▶ _DIRECTIONS_
Set down, exactly as written, the line containing "You are a GUI" and all the lines that follow it to the end of the entries below, omitting every picture.

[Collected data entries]
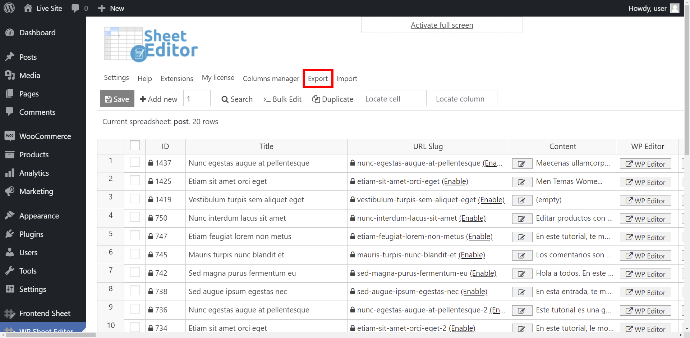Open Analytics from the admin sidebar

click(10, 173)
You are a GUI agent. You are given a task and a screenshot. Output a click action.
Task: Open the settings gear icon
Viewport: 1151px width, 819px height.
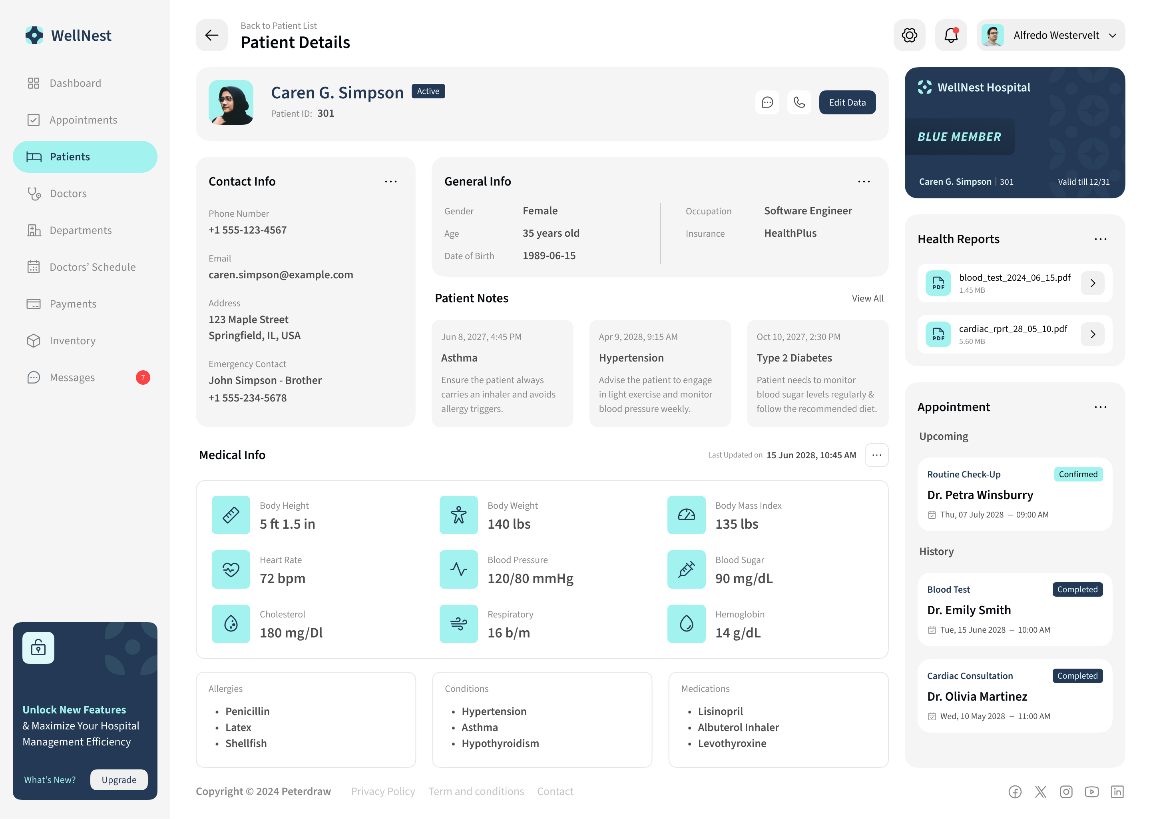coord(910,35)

▶ _SOLUTION_
You are a GUI agent. You are given a task and a screenshot. Output a click action.
Task: Open the settings gear icon
Viewport: 1151px width, 819px height.
coord(910,35)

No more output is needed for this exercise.